October 12 Monday – At the Grosvenor Hotel in N.Y.C. Sam began a letter to Frank N. Doubleday that he added a PS to on Oct. 13.
The books came—ever so many thanks. I have been reading “The Bell Buoy” & “The Old Men” over & over again—my custom with Kipling’s work—& saving the rest for other leisurely & luxurious meals. A bell-buoy is a deeply impressive fellow-being. In these many recent trips up & down the Sound in the Kanawha he has talked to me nightly, sometimes in his pathetic & melancholy way, sometimes with his strenuous & urgent note, & I got his meaning—now I have his words! No one but Kipling could do this strong & vivid thing. Some day I hope to hear the poem chanted or sung—with the bell-buoy breaking in, out of the distance.

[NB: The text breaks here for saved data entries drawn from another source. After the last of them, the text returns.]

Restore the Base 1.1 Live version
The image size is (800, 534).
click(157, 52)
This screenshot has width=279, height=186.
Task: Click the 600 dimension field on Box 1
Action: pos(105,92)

“The Old Men,” delicious, isn’t it? And so comically true. I haven’t arrived there yet, I suppose I am on the way . . . ./ Yours ever,/ Mark [MTP]. Note: “The Bell Buoy,” and “The Old Men,” poems by Kipling; see Gribben 376 and 380.
Sam also wrote to Frank N. Doubleday “Mrs. Clemens wishes you to send to her sister the best of all magazines of its breed—the big one which deals with American country homes and such. Check enclosed. … I am only guessing at the price…” [MTP].
Sam’s notebook (a to-do list): “Tell Reeves to re-rent or put a man on the place. / Have sent to Miss Lyon. / Get baggage-tags printed / Beckwith—lawyer—pay him. / See J.P. Morgan & Mr. Rogers?” [NB 46 TS 25-26].